(Stored data entries)
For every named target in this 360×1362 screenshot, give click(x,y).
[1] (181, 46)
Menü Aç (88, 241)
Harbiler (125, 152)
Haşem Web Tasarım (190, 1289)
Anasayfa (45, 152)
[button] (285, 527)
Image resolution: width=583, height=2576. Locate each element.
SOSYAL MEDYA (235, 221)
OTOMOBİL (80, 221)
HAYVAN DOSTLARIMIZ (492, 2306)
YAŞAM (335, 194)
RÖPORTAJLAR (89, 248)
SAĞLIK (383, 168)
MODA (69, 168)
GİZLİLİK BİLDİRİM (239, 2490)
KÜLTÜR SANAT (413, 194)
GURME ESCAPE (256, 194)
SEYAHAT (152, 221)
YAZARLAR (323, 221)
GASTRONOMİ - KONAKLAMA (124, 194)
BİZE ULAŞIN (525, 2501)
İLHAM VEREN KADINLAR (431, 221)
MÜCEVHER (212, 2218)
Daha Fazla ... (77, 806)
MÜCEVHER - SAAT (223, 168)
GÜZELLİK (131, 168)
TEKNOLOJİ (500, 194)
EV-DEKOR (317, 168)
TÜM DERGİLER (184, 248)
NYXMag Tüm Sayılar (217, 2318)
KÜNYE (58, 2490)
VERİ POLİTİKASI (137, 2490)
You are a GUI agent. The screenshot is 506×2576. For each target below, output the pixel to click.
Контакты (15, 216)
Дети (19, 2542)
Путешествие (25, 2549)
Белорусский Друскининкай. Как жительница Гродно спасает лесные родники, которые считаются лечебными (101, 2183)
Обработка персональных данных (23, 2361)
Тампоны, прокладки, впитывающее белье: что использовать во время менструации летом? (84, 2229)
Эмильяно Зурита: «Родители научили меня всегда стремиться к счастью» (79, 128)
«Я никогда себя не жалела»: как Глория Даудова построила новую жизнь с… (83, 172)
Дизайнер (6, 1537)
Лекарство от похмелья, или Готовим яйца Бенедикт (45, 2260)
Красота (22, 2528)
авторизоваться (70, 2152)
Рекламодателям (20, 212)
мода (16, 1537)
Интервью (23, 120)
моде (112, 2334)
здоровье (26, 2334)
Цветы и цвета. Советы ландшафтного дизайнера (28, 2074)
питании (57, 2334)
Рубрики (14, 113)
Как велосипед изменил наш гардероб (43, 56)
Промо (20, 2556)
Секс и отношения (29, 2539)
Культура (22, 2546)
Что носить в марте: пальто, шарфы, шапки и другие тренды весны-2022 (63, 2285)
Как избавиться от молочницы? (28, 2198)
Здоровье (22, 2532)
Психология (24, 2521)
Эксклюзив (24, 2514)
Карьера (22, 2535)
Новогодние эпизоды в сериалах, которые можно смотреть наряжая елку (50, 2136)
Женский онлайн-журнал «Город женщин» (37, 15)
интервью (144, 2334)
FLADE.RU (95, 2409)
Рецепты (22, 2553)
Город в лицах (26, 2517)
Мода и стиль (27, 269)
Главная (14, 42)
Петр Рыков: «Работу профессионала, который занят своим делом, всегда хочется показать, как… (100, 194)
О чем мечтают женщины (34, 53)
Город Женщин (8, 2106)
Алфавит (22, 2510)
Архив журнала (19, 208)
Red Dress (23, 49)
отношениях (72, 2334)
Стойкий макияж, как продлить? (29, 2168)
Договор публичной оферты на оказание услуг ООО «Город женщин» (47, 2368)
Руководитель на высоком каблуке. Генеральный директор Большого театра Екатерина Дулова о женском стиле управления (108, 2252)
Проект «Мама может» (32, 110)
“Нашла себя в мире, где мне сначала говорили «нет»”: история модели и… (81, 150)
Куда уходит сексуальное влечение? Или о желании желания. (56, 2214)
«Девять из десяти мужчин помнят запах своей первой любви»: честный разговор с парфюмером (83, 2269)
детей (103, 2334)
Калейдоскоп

WHAT TO DO: Print every record exactly as it was given.

RESPONSE AREA:
For every named target in this 360×1362 screenshot, give click(x,y).
[1] (181, 46)
Menü Aç (88, 241)
Harbiler (125, 152)
Haşem Web Tasarım (190, 1289)
Anasayfa (45, 152)
[button] (285, 527)
Image resolution: width=583, height=2576. Locate each element.
SOSYAL MEDYA (235, 221)
OTOMOBİL (80, 221)
HAYVAN DOSTLARIMIZ (492, 2306)
YAŞAM (335, 194)
RÖPORTAJLAR (89, 248)
SAĞLIK (383, 168)
MODA (69, 168)
GİZLİLİK BİLDİRİM (239, 2490)
KÜLTÜR SANAT (413, 194)
GURME ESCAPE (256, 194)
SEYAHAT (152, 221)
YAZARLAR (323, 221)
GASTRONOMİ - KONAKLAMA (124, 194)
BİZE ULAŞIN (525, 2501)
İLHAM VEREN KADINLAR (431, 221)
MÜCEVHER (212, 2218)
Daha Fazla ... (77, 806)
MÜCEVHER - SAAT (223, 168)
GÜZELLİK (131, 168)
TEKNOLOJİ (500, 194)
EV-DEKOR (317, 168)
TÜM DERGİLER (184, 248)
NYXMag Tüm Sayılar (217, 2318)
KÜNYE (58, 2490)
VERİ POLİTİKASI (137, 2490)
You are a GUI agent. The screenshot is 506×2576. For each target below, output the pixel to click.
Контакты (15, 216)
Дети (19, 2542)
Путешествие (25, 2549)
Белорусский Друскининкай. Как жительница Гродно спасает лесные родники, которые считаются лечебными (101, 2183)
Обработка персональных данных (23, 2361)
Тампоны, прокладки, впитывающее белье: что использовать во время менструации летом? (84, 2229)
Эмильяно Зурита: «Родители научили меня всегда стремиться к счастью» (79, 128)
«Я никогда себя не жалела»: как Глория Даудова построила новую жизнь с… (83, 172)
Дизайнер (6, 1537)
Лекарство от похмелья, или Готовим яйца Бенедикт (45, 2260)
Красота (22, 2528)
авторизоваться (70, 2152)
Рекламодателям (20, 212)
мода (16, 1537)
Интервью (23, 120)
моде (112, 2334)
здоровье (26, 2334)
Цветы и цвета. Советы ландшафтного дизайнера (28, 2074)
питании (57, 2334)
Рубрики (14, 113)
Как велосипед изменил наш гардероб (43, 56)
Промо (20, 2556)
Секс и отношения (29, 2539)
Культура (22, 2546)
Что носить в марте: пальто, шарфы, шапки и другие тренды весны-2022 (63, 2285)
Как избавиться от молочницы? (28, 2198)
Здоровье (22, 2532)
Психология (24, 2521)
Эксклюзив (24, 2514)
Карьера (22, 2535)
Новогодние эпизоды в сериалах, которые можно смотреть наряжая елку (50, 2136)
Женский онлайн-журнал «Город женщин» (37, 15)
интервью (144, 2334)
FLADE.RU (95, 2409)
Рецепты (22, 2553)
Город в лицах (26, 2517)
Мода и стиль (27, 269)
Главная (14, 42)
Петр Рыков: «Работу профессионала, который занят своим делом, всегда хочется показать, как… (100, 194)
О чем мечтают женщины (34, 53)
Город Женщин (8, 2106)
Алфавит (22, 2510)
Архив журнала (19, 208)
Red Dress (23, 49)
отношениях (72, 2334)
Стойкий макияж, как продлить? (29, 2168)
Договор публичной оферты на оказание услуг ООО «Город женщин» (47, 2368)
Руководитель на высоком каблуке. Генеральный директор Большого театра Екатерина Дулова о женском стиле управления (108, 2252)
Проект «Мама может» (32, 110)
“Нашла себя в мире, где мне сначала говорили «нет»”: история модели и… (81, 150)
Куда уходит сексуальное влечение? Или о желании желания. (56, 2214)
«Девять из десяти мужчин помнят запах своей первой любви»: честный разговор с парфюмером (83, 2269)
детей (103, 2334)
Калейдоскоп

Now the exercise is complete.